Facendo una rapida ricerca su Internet, appare evidente che il commercio in Italia si stia sdoppiando: da un lato, i negozi fisici perdono clienti e diminuiscono; dall’altro, l’e-commerce diventa sempre più centrale. Quindi quanto ha ancora senso avere delle belle vetrine se la maggior parte degli acquisti viene fatta online?
Breve storia delle vetrine
La definizione di “vetrina”, per Treccani, è “parte di un negozio prospicente la strada, chiusa da lastre di vetro, in cui vengono esposte al pubblico le merci in vendita”. Leggendo fra le righe, è evidente che le vetrine in quanto tali sono invenzioni piuttosto moderne, perché prima dell’industria del vetro era impensabile che tutti i negozi ne avessero una.
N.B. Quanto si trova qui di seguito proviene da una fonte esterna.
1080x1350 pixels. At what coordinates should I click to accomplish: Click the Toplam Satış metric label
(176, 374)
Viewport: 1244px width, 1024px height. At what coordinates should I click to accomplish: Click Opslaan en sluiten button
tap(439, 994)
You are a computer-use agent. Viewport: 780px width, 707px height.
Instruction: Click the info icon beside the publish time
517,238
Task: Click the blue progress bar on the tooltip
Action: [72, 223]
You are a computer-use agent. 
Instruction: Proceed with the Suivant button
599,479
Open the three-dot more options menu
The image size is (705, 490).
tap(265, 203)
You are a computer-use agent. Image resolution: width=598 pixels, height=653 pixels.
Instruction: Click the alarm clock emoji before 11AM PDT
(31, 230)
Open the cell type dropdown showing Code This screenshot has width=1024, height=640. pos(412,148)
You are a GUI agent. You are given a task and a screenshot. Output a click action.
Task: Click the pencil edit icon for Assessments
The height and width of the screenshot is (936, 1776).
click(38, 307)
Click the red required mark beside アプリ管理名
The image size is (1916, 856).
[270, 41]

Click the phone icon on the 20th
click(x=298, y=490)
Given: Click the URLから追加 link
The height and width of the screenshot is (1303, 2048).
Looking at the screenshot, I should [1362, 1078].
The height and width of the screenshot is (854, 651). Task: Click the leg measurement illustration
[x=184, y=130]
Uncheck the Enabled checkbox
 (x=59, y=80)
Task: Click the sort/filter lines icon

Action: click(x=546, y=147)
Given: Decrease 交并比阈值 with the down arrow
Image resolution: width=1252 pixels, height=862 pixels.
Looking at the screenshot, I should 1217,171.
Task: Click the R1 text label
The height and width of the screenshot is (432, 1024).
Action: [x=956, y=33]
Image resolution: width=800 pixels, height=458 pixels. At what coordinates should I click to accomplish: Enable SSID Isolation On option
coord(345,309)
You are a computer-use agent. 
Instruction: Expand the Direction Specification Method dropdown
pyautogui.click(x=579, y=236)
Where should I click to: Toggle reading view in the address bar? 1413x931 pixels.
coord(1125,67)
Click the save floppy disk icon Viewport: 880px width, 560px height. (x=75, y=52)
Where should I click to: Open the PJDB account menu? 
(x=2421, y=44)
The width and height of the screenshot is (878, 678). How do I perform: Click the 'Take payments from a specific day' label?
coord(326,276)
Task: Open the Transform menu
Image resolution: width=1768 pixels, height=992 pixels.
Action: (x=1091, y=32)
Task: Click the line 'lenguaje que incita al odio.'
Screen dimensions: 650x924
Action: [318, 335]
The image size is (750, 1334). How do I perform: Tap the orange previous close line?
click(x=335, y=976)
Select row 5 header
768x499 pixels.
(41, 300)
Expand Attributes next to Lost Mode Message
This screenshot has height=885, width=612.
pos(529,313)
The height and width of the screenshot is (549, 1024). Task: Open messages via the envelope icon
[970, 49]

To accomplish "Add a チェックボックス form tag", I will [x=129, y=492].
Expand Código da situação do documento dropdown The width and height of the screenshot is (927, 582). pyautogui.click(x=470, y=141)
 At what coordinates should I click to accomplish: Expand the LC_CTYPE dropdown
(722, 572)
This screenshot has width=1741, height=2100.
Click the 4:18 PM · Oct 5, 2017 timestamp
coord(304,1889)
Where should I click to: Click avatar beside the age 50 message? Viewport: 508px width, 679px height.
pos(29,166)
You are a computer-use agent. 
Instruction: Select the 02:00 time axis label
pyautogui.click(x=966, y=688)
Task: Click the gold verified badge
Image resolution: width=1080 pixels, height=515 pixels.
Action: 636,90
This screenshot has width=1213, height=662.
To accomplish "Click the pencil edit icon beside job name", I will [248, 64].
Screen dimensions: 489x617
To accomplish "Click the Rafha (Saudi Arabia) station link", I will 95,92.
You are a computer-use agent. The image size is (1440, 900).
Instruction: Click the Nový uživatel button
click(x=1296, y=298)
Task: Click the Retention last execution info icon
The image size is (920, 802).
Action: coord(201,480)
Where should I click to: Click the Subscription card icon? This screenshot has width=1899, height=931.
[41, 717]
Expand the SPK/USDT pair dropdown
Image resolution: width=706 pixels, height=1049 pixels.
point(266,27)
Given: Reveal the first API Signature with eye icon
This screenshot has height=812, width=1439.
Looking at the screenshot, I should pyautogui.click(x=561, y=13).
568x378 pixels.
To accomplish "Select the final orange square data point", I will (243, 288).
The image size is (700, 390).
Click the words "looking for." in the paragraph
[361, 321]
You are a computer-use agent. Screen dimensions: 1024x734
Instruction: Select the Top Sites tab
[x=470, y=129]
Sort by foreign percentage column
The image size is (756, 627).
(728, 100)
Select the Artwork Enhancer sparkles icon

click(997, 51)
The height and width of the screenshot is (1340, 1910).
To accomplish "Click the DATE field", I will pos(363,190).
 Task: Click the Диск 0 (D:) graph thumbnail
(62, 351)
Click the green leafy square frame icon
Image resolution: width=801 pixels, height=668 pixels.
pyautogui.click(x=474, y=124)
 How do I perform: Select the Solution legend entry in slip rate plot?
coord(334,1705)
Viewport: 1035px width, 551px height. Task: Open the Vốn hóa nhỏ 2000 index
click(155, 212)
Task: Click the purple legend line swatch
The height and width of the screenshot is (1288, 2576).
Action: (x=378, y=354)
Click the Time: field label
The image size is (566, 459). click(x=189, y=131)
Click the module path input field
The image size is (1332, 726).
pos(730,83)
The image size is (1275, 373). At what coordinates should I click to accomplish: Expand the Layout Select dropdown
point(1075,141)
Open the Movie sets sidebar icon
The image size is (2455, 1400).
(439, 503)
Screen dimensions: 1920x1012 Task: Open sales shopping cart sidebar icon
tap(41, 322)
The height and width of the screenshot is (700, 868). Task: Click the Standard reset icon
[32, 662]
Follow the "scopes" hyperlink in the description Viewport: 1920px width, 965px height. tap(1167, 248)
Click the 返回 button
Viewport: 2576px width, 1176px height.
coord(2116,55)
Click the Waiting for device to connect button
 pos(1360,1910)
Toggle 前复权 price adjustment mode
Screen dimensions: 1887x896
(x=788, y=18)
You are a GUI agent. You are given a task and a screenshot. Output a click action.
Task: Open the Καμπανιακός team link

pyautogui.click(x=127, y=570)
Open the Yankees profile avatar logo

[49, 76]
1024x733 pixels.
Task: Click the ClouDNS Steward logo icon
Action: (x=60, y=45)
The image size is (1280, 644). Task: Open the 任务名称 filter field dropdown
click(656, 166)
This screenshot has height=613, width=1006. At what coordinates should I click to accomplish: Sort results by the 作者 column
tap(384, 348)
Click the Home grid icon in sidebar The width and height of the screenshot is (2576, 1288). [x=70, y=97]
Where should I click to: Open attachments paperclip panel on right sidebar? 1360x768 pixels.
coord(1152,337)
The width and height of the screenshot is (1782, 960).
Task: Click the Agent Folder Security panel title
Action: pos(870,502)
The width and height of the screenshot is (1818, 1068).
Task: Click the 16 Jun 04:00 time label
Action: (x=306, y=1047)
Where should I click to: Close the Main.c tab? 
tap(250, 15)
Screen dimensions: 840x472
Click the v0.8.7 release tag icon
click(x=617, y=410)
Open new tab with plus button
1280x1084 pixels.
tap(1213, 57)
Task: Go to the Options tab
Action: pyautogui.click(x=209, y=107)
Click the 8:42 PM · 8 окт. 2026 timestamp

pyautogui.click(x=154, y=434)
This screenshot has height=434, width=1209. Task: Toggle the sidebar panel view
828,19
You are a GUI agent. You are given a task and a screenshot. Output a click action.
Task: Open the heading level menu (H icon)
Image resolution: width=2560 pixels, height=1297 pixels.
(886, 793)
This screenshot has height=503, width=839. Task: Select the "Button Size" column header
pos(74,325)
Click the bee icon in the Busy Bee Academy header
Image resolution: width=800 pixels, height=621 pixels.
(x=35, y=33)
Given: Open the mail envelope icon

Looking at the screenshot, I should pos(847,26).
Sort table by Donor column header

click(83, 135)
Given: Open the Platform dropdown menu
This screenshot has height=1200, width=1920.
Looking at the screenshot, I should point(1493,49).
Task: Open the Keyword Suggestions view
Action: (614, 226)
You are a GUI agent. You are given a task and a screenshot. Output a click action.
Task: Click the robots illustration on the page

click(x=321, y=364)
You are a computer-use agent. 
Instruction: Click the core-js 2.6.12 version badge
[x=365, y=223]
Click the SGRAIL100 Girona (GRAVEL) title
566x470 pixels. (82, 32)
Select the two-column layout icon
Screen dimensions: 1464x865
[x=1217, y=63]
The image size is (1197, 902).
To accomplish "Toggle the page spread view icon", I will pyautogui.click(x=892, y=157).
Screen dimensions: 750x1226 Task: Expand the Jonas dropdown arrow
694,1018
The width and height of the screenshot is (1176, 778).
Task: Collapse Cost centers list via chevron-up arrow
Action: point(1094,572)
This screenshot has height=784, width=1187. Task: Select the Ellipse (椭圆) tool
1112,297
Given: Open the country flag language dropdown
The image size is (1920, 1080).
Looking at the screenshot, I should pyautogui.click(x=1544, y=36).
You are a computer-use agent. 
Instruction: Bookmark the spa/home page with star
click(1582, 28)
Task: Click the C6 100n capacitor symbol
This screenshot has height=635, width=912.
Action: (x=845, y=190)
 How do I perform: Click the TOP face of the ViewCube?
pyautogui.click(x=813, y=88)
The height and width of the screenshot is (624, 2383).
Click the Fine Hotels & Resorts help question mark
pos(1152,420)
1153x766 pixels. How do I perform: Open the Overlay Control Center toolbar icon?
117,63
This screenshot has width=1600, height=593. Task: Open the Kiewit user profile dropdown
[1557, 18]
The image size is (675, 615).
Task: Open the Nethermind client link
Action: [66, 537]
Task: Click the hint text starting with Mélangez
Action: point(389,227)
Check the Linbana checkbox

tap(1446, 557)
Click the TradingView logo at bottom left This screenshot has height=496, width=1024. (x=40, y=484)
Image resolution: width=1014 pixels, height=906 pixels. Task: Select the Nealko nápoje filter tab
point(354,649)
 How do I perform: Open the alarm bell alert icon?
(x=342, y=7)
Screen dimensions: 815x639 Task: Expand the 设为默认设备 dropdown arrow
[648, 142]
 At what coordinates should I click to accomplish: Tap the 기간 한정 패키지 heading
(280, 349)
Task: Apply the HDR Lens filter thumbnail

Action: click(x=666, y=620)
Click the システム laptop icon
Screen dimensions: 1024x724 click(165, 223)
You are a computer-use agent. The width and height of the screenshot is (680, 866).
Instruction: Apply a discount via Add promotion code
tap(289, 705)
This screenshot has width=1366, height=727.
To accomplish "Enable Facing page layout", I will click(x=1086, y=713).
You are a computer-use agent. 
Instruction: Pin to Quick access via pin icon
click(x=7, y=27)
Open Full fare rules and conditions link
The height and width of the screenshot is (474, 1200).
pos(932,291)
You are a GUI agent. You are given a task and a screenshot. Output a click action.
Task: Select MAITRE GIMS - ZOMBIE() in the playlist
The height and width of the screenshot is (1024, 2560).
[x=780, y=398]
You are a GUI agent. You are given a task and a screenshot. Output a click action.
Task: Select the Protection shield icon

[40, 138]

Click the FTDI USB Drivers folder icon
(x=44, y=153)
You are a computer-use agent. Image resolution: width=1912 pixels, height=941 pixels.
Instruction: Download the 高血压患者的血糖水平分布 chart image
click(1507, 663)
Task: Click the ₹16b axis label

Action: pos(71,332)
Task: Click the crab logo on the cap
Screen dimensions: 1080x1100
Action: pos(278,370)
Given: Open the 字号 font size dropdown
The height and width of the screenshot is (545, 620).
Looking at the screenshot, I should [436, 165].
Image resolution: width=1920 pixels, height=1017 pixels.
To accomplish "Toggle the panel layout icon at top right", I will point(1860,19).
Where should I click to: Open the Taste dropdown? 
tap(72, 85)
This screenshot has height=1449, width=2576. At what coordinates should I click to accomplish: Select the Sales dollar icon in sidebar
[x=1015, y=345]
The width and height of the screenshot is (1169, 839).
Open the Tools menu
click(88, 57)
Sin dal ‘600, in realtà, il vetro era un materiale piuttosto comune. Sappiamo per certo che alla fine del XVIII secolo i negozi avevano già delle vetrine, perché nel 1786 la scrittrice tedesca Sophie von la Roche annotò nel suo diario la descrizione di un “astuto dispositivo per mostrare i tessuti femminili”. Von la Roche continua: “Che fossero sete, chintz o mussole, pendevano piegati dietro le bellissime vetrine, in modo da dare lo stesso effetto che avrebbero dato su un vestito”. All’epoca, però, queste vetrine erano semplici finestre come quelle delle case, e cioè pannelli di vetro spesso separati da infissi di legno. Il motivo è semplice: il vetro era sì diffuso, ma non tecnologicamente avanzato per essere prodotto in grandi lastre.
Nel 1827, l’americano John P. Bakewell inventò la pressa per vetro, che permise la produzione in massa e in grande formato di lastre e vetrine. Nel giro di vent’anni, grazie a questa innovazione, fu possibile – per esempio – costruire il Crystal Palace per la famosa esposizione universale del 1851. Soprattutto, fu più facile installare vetrine larghe, spaziose e piene di oggetti in vendita. Come appuntò Charles Knight nei suoi diari, si trattava di “ininterrotte masse di vetro che andavano dal terreno al soffitto”.
Le svolte
I negozianti, con le nuove vetrine, potevano finalmente esporre la merce in bella vista, farla ruotare stagionalmente e allestire veri e propri “spettacoli” di stoffe e oggetti di vario genere. Parigi, che alla fine dell’800 era la capitale della Belle Èpoque, divenne anche conseguentemente la capitale della moda e degli acquisti, e le sue vetrine erano piene di cose.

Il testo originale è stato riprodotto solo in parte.